The Crown C-5 Series features an industrial spark-ignited engine that was jointly developed with John Deere Power Systems (John Deere) based on one of their diesel engines, a proactive approach to engine cooling and radiator clearing via an on-demand cooling system, and design innovations that improves operator visibility, comfort and productivity.

==Training==
In 2006, Crown’s training approach, called DP QuickStart®, earned an Award of Excellence for Outstanding Instructional Product from the International Society for Performance Improvement (ISPI). Under the Demonstrated Performance® (DP) instructional method, lift truck service technicians must show they have mastered one core skill needed to service an industrial lift truck before moving on to learn the next one. With DP QuickStart, which replaced lecture-based training sessions, technicians study and practice at their own pace while completing training modules.

==Early history==
The company traces its evolution to the 1920s, when it manufactured and sold temperature controls for coal-burning furnaces as the Pioneer Heat Regulator Company. That market disappeared as the nation turned to gas heat. In 1945, the company was changing focus and became Crown Controls Corp. In 1949, as a market for television emerged, Crown began producing television antenna rotators. For two decades, starting in the late 1950s, Crown’s survival and growth were supported by subcontract work, manufacturing mechanical and electrical components for private industry (e.g., Baldwin Pianos and IBM) and the U.S. government, especially the military.

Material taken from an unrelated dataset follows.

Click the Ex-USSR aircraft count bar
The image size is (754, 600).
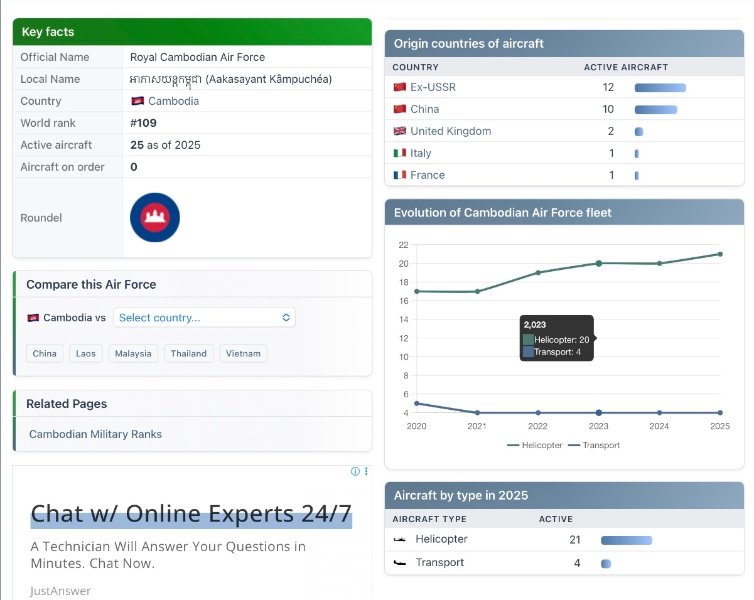tap(660, 88)
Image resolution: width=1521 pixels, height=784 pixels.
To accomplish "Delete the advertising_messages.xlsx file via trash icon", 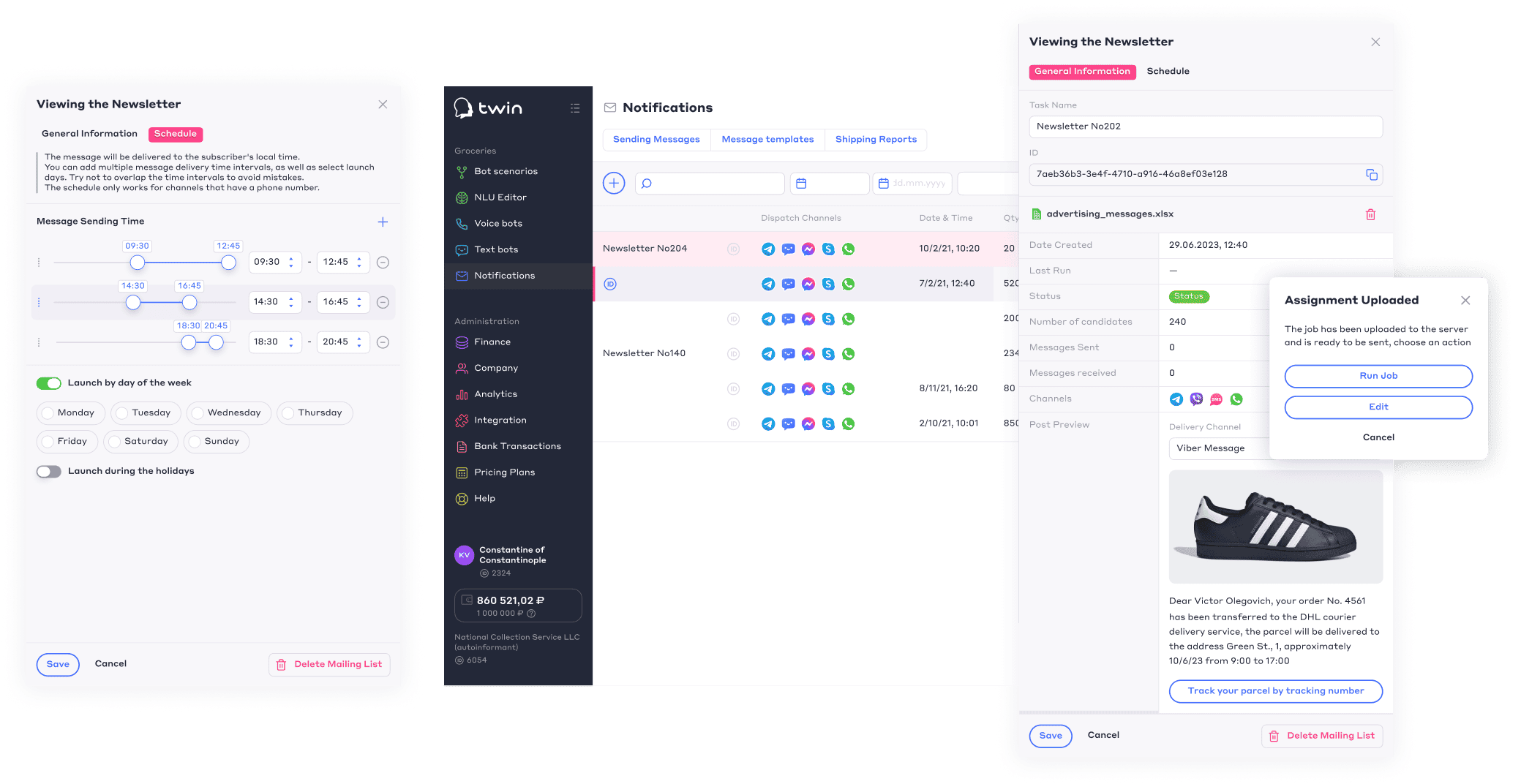I will coord(1370,215).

Crown entered the material handling industry with niche products in which the major players had no interest. After shipping its first model in 1956, Crown developed several specialty lift trucks, including stockpickers and order pickers for the U.S. government, a hamper-dumper truck for the U.S. Postal Service, and trucks for carrying caskets for funeral parlors. Crown later decided to stop making so many one-of-a-kind trucks and developed two lines of E-Z Lift Trucks: an H series (hand-operated) and a B series (battery-operated). In 1959, when its lift trucks had annual sales of about $50,000, antenna rotators had annual sales of $700,000, but the transition to the lift truck business was under way. Crown stopped manufacturing the rotators in late 2000.

Crown hired Deane Richardson and David B. Smith, of RichardsonSmith, to design a medium-duty hand-controlled pallet truck, which went on the market in 1962. That pallet truck won a design excellence award from the American Iron and Steel Institute in 1965. Good design became part of Crown’s corporate strategy. Crown focused on niche markets, which didn’t affect competitors whose bread and butter were gas trucks and electric rider trucks. In 1970, Levitz, the furniture discounter, placed an order for 67 Crown stockpickers, which got momentum for sales going. That year, Crown joined the Industrial Truck Association and opened a plant in Australia.